What would the Golden Gate Bridge or Hoover Dam look like in 500 years? A thousand? Would they still be able to carry traffic or supply electricity?
How strong an earthquake could damage them? How would weathering affect their operation 500 years from now?
These and other questions about dams, bridges, and even stars and galaxies are being answered by a new hypergravity centrifuge, 50 feet below Zhejiang University in Hangzhou, China. The CHIEF1900 (Centrifugal Hypergravity and Interdisciplinary Experiment Facility) joins the CHIEF1500 and CHIEF1300 in working to unlock mysteries of the universe by being able to spin at unbelievable speeds, achieving "levels of gravity from hundreds to thousands of times more than the single G-force Earth experiences," according to Elizabeth Rayne in Popular Mechanics.
The CHIEF1900 was built by Shanghai Electric Nuclear Power Group and assembled at the university.
Those massive G-forces allow us to compress time and space so that the effects of earthquakes and other natural disasters can be accurately measured, improving the chances for more people to survive. It may also give us a better understanding of the effects of extreme gravity on large planets and stars.
Dan Wilson, the Associate Director at the Center for Geotechnical Modeling (CGM), a National Science Foundation-funded lab at the University of California, "specializes in centrifuge modeling and geotechnical earthquake engineering at the CGM, whose world-class facility houses two centrifuges that simulate how earthquakes, waves, winds and storms affect soil systems," according to Rayne.
"CHIEF 1900 will be one of the four largest dynamic centrifuges in the world, meaning centrifuges with shakers for seismic testing,” Wilson said.
The better we simulate earthquakes, the better we can design houses and other buildings to withstand them.
“We aim to create experimental environments that span milliseconds to tens of thousands of years, and atomic to [kilometre] scales – under normal or extreme conditions of temperature and pressure,” said Chen Yunmin, CHIEF’s chief scientist and a professor at Zhejiang University.

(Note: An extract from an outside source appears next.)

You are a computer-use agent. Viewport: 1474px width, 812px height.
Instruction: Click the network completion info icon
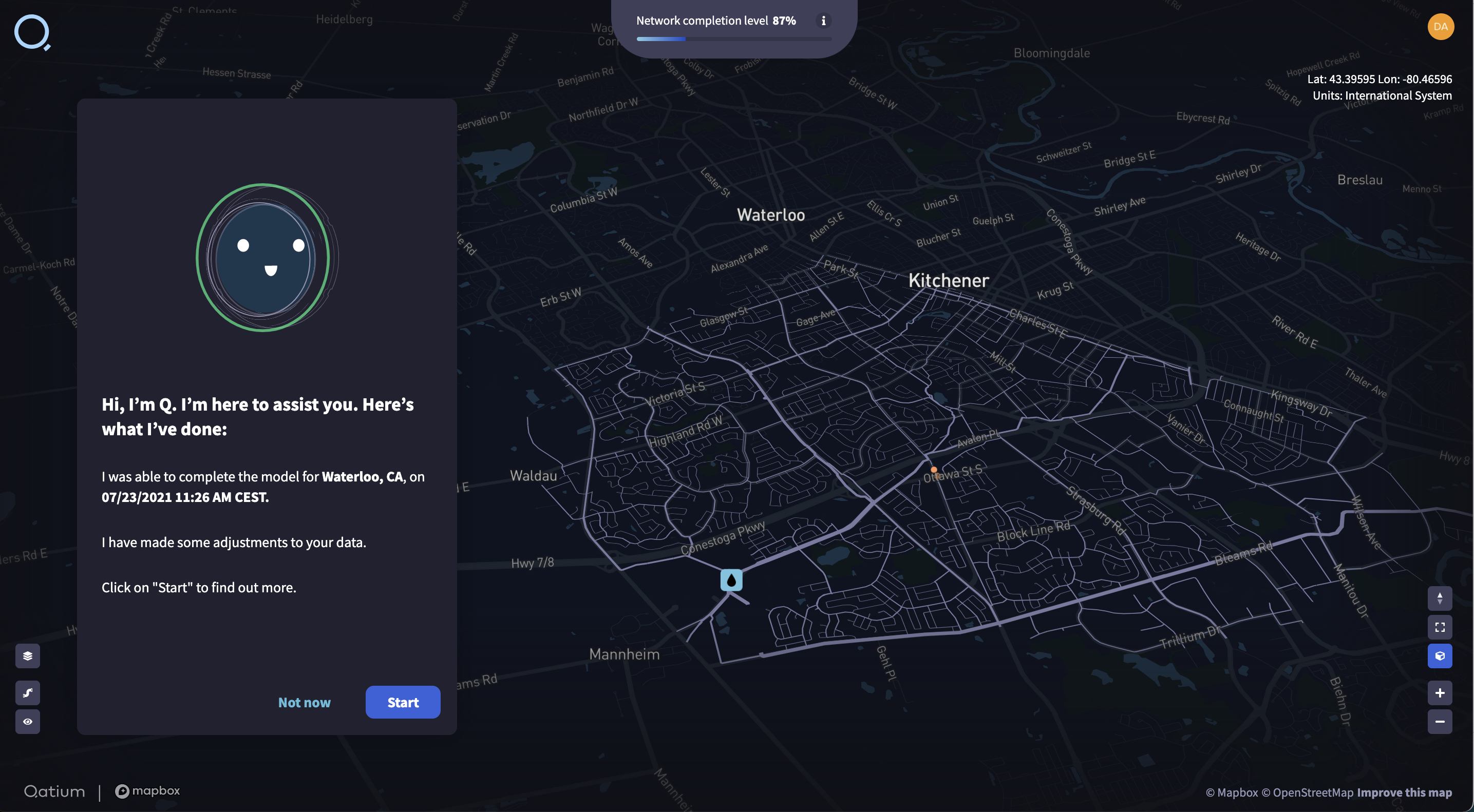(x=823, y=21)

“It gives us the chance to discover entirely new phenomena or theories,” Chen added.
Simulating potentially catastrophic natural phenomena is only one advantage. Hypergravity centrifuges can gauge pressure levels in the deep ocean and deep earth. This can factor into plans to build new underground spaces. And developing new alloys in intense gravity allows the filling of every part of the mold in their liquid state for a flawless solid cast.
At a time when there is more concern about climate change than ever, they can be a good model of how pollutants will seep through the environment if left unchecked. These machines can also replicate other geological processes and create materials that are beyond the capabilities of most labs.
"This centrifuge can accommodate models of structures such as bridges and dams that are already built to scale so they can be spun at intense G-forces to predict potential stress damage," says Rayne.
The machine's enormous arms generate centrifugal force when in rotation. It's like the old amusement park ride, The Rotor, where you stand against a wall in a circular space and are thrilled when the machine starts to spin, and the floor drops from beneath your feet. You're kept from falling by the G-forces pressing against your body.
This is the same principle but magnified several thousand times.
All objects on Earth are subject to gravity and the centrifugal force induced when spinning. By generating forces hundreds or thousands of times stronger than Earth’s gravity, machines such as CHIEF can compress time and distance, making it possible to study phenomena that would otherwise take decades or span kilometres, all within a lab.
For example, to assess the structural stability of a dam 300 metres (984 feet) tall, scientists can build a three-metre model and spin it at 100g. This replicates the same stress levels the full-scale dam would experience in the real world.
Hypergravity experiments also offer insights into how high-speed rail tracks might resonate with the ground or how pollutants migrate through soil over millennia – scenarios that are nearly impossible to study in real time.
We're not exactly sure what benefits will accrue from this kind of basic research. All we know is that, in the past, basic research has always paid off, usually in ways that are hard to predict.